Project 4: Classification

Project 4: Classification
Due Tuesday, Dec. 3

On the left, an image of a person wearing sunglasses. On the right, an image representing the weights of a hidden unit in a neural network trained to classify such images.

Introduction

This project gives you the chance to formulate a machine learning problem of your choice and use a neural network to solve it. You will focus on a data set containing images of people's faces.

First you will explore using neural networks to solve some of the simpler problems we discussed in class such as the logic problems AND, OR, and XOR. Next you will look at the auto-encoder problem where the network develops a binary-like representation in its hidden layer. Then you will experiment with the handwritten digit recognizer. Finally you will focus on the image data.
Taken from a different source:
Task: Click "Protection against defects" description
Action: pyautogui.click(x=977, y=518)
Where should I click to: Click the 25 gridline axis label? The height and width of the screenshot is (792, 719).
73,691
After a thorough examination of neural networks, you can then choose to explore a completely different machine learning technique and apply it to a problem of your choice.

Run update63 to get a copy of this week's files.

Files and directories that will be graded:
`xor.txt`	Your explanation for how a three-layer network solves XOR
`encoder.txt`	Your description of the hidden layer representation created by the auto-encoder network
`digits.txt`	Your description of the hidden layer features created by the digit classifying network
`images.txt`	Your description of the image classification task you chose
`myML`	A directory containing all of the relevant files for Question 5
Files you'll use:
`and-net.py`	Creates a two-layer network to solve AND
`or-net.py`	Creates a two-layer network to solve OR
`xor-net.py`	Creates a two-layer network that is unable to solve XOR
`xor-3layer.py`	Creates a three-layer network to solve XOR
`inputs.dat`	Contains the four input patterns for all of the logic problems
`and-targets.dat`	Contains the four target patterns for AND
`or-targets.dat`	Contains the four target patterns for OR
`xor-targets.dat`	Contains the four target patterns for XOR
`8bit-net.py`	Creates a three-layer auto-encoder network
`8bit.dat`	Contains the eight input and target patterns for the auto-encoder problem
`digit-net.py`	Creates a three-layer network to classify handwritten digits
`digit-inputs.dat`	Contains the 100 input patterns for the digits classifier
`digit-targets.dat`	Contains the 100 target patterns for the digits classifier
`glasses-net.py`	Creates a three-layer network to classify images of people
`sunglassesfiles`	File names of the images to be used to create the glasses training set
`glasses-inputs.dat`	Contains the 40 input patterns for the glasses classifier
`glasses-targets.dat`	Contains the 40 target patterns for the glasses classifier
`processingFaces.py`	A collection of functions to convert the raw image data into a form usable by a neural network
Supporting files you can read, but should not modify:
`conx.py`	Implements neural networks
`newConx.py`	Enhances the original conx code by providing visualization

Evaluation

There is no autograder for this project.

In this project there are five required questions worth a possible 20 points.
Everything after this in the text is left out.